Plaintiff resists this conclusion by arguing that the Advisers Act invalidates "[a]ny condition, stipulation, or provision binding any person to waive" an investment adviser's fiduciary duties. 15 U.S.C. § 80b-15(a). But this provision is inapposite. This provision stands for the proposition that general waivers of the Investment Advisers Act's protections will not be enforceable—much as general waivers of fiduciary duties are unenforceable under the common law. Restatement (Third) Of Agency § 8.06, cmt. b ("[A]n agreement that contains general or broad language purporting to release an agent in advance from the agent's general fiduciary obligation to the principal is not likely to be enforceable"). But the question here is whether Defendants’ clients gave informed consent to a specific compensation scheme. Even if the clients have done so, they would not have generally waived Defendants’ fiduciary duties.

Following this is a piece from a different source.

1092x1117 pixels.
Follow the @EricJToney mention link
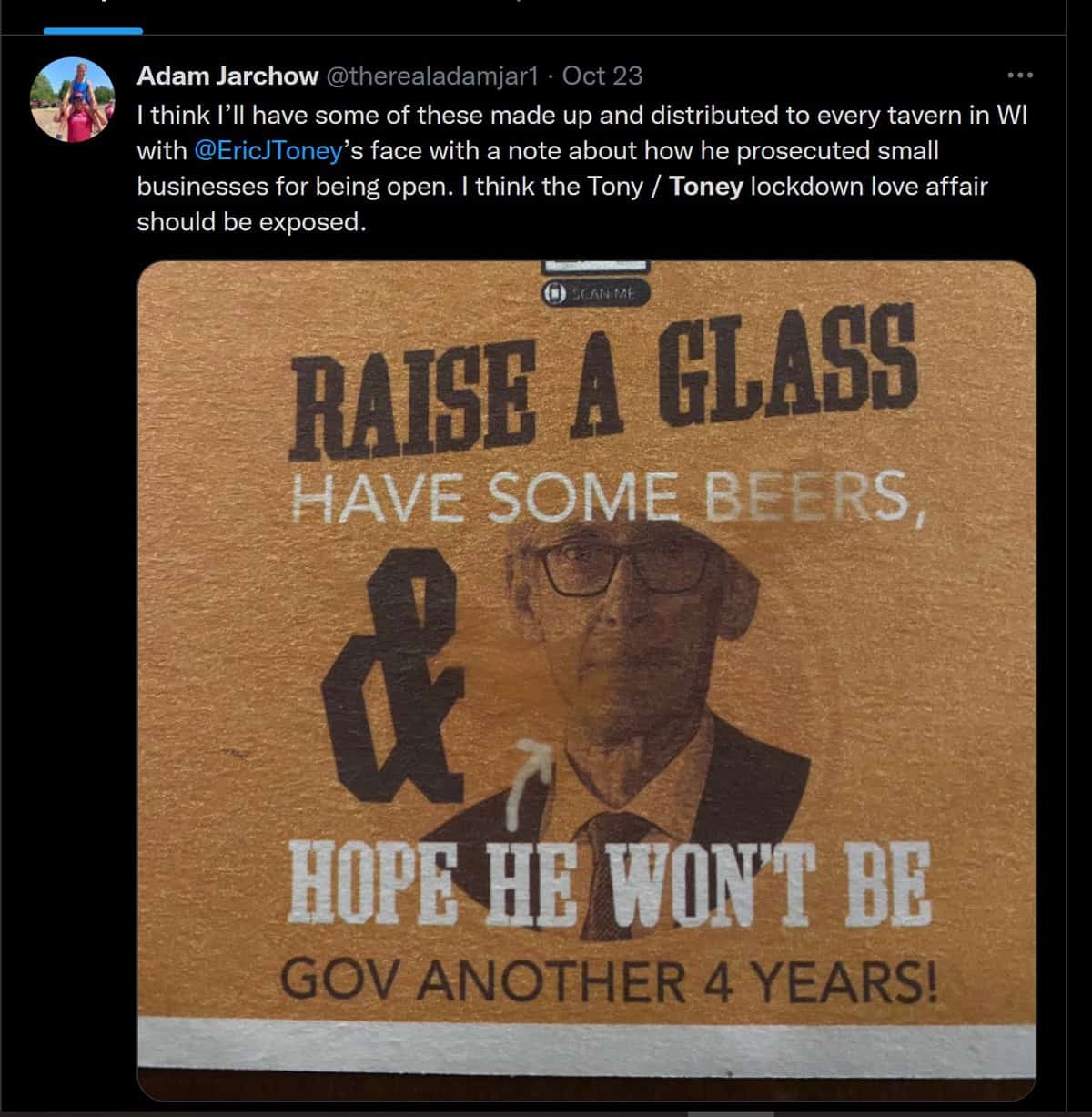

Defendants would still be required to fulfil their fiduciary duties with respect to all conduct that does not fall within the scheme specifically consented to.

Defendants’ arguments that it had no duty of best execution for its mutual fund transactions are unpersuasive.
Defendants argue that any duty of best execution was obviated by the fact that their clients selected the brokerage company that would handle the client's transactions. Even accepting Defendants’ characterization of their adhesion contract, this argument would fail because the 12b-1 fees at issue were charged by the mutual funds that Defendants chose, not by the brokers that executed the trades.
Defendants also argue, much as they did in the context of their duty of conflict disclosure, that there cannot be a duty of best execution because the SEC has never promulgated a rule imposing such a duty on advisers transacting in mutual funds. Again, however, this argument misapprehends the nature of Plaintiff's claims. Plaintiff's claims flow from the Advisers Act itself, a statute that made advisers like Defendants into fiduciaries and required them to conduct their businesses accordingly. An adviser cannot evade the statute's requirement to behave like a fiduciary merely because the SEC has not re-expressed the statute's requirements in a final rule. Newton v. Merrill, Lynch, Pierce, Fenner & Smith, Inc. , 135 F.3d 266, 274 (3d Cir. 1998) (holding that "the district court [is] not deprived of" the authority to enforce the Adviser Act's antifraud provisions "just because no court or regulator [has] previously chosen to exercise such authority with respect to the practice challenged here.").
Defendants also argue that there is no duty of best execution for mutual fund transactions because mutual funds do not fluctuate in price throughout the day. But this argument misunderstands the history of the duty of best execution. The duty existed in the common law and applied to all forms of principal-agent relationships long before the Advisers Act made investment advisers into fiduciaries. Newton v. Merrill, Lynch, Pierce, Fenner & Smith, Inc. , 135 F.3d 266, 270 (3d Cir. 1998). The common law reflected the understanding that principals generally seek to maximize their own economic gain and engage agents to further that purpose. Id. Accordingly, the common law required agents to act in a manner that maximized the principal's economic gain. Id.
The duty of best execution has evolved in tandem with the evolution of technology and financial products. Id. at 271. It is true that, with the advent of computerized trading, a body of law emerged that defined best execution in the context of transactions involving securities with rapidly fluctuating prices. Id. But this body of law did not limit the scope of the best execution duty. As agents, investment advisers bear a duty of best execution in all the transactions they conduct on behalf of their clients. Id. at 270. The specific requirements for achieving best execution might look different in the context of mutual funds than they do in the context of securities with rapidly fluctuating prices, but the duty does not cease to exist for that reason.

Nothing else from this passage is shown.